O segundo é que não se pode afirmar que o poder público inexistia nas favelas e que traficantes e paramilitares substituíam o estado. O poder público sempre esteve presente, mesmo que incompleto ou insuficiente, em escolas e postos de saúde, unidades bastante espalhadas pela cidade, fruto dos movimentos sociais que trabalharam para isso desde os anos 1970. O que faltava em tais territórios dominados era o policiamento e o acesso à justiça, o que acarretava a exploração até mesmo dos serviços públicos já existentes como a água encanada e a eletricidade. Nesse sentido, o poder público que agora se instaura equivale ao estado de direito acima definido.

Porém, o poder público, para se exercer com legitimidade, precisa ter a sua face pública clara e transparente. Não se trata de jogar para a plateia da cidade, do país e do mundo, via mídia, mostrando projetos que não terão continuidade ou nos quais a população não foi ouvida nem participa como deveria. É preciso lembrar que não existe poder público sem essa legitimidade que lhe é conferida pela população local. Para isso, é preciso respeitar o associativismo já existente nesses locais e a sociabilidade entre os vizinhos. Poder público não equivale a ter policiais ou militares tomando conta de tudo, ensinando todos os esportes e atividades culturais que esses moradores já conheciam e para as quais sempre tiveram professores locais.

O terceiro é que não se pode ignorar que, no primeiro momento, o de desarmar e afastar os traficantes ou os paramilitares da favela e do bairro popular, a via militar é imprescindível. Todavia, ela deve ser sempre precedida e acompanhada pelos serviços de inteligência (e de corregedoria) das várias instituições envolvidas. O que aconteceu na Rocinha foi exemplar, pois tivemos uma ação coordenada entre a PM, a PC, a PF para impedir a fuga dos traficantes e dos policiais corruptos, sempre a eles associados para ganhar a maior parte dos lucros obtidos na atividade econômica ilegal do tráfico.

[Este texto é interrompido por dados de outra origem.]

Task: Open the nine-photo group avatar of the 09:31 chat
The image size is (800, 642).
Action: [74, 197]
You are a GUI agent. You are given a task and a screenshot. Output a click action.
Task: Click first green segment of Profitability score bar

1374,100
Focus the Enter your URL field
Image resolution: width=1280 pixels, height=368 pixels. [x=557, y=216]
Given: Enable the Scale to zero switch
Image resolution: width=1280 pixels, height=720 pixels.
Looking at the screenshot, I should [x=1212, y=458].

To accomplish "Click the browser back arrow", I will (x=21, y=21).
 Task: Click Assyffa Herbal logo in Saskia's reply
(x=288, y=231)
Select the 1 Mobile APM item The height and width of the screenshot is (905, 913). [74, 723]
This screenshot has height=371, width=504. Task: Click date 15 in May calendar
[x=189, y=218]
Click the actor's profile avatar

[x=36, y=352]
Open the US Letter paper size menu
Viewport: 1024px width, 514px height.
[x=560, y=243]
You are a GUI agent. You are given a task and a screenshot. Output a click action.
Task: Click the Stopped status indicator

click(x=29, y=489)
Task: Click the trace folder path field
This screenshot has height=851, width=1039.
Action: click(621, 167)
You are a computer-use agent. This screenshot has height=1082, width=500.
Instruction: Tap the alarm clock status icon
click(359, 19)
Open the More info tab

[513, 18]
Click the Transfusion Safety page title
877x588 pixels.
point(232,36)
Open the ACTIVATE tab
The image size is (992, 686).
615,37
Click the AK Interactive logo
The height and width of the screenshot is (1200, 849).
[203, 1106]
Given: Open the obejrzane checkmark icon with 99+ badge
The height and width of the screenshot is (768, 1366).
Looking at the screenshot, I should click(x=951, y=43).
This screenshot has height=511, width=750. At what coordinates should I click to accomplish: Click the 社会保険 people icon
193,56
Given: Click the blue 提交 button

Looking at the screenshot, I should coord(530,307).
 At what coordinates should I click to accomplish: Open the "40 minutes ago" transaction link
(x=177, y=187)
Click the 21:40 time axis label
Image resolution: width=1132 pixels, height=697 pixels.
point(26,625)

A permanência de militares, incluindo os policiais militares, até que a vida retorne ao normal e que tenha passado o medo de que os antigos dominadores voltem também é necessária. Mas é preciso dar meios para que a população local se reorganize e tome as rédeas das atividades locais, inclusive os projetos sociais financiados pelo Estado e por empresas privadas. Não se pode é manter policiais ou militares ensinando, com seus métodos de caserna, crianças e jovens pobres que têm outros padrões de comportamento. O grande perigo é que se institua, nesses locais, não a ordem pública republicana em que todos têm direito à voz, mas uma ordem militar pensada em termos de hierarquia rígida, onde o que vale é a autoridade (ou o poder) do superior hierárquico.

Finalmente, é preciso ter sempre em mente que sem confiança na (s) polícia (s) não há segurança pública. Portanto, combater a corrupção policial é fundamental para o êxito do projeto que quer mudar a política de segurança no Estado do Rio de Janeiro. O primeiro passo já foi dado: ter consciência da profundidade do problema e começar a identificar seus principais agentes. Mas não se pode parar nem esmorecer por razões corporativas ou partidárias.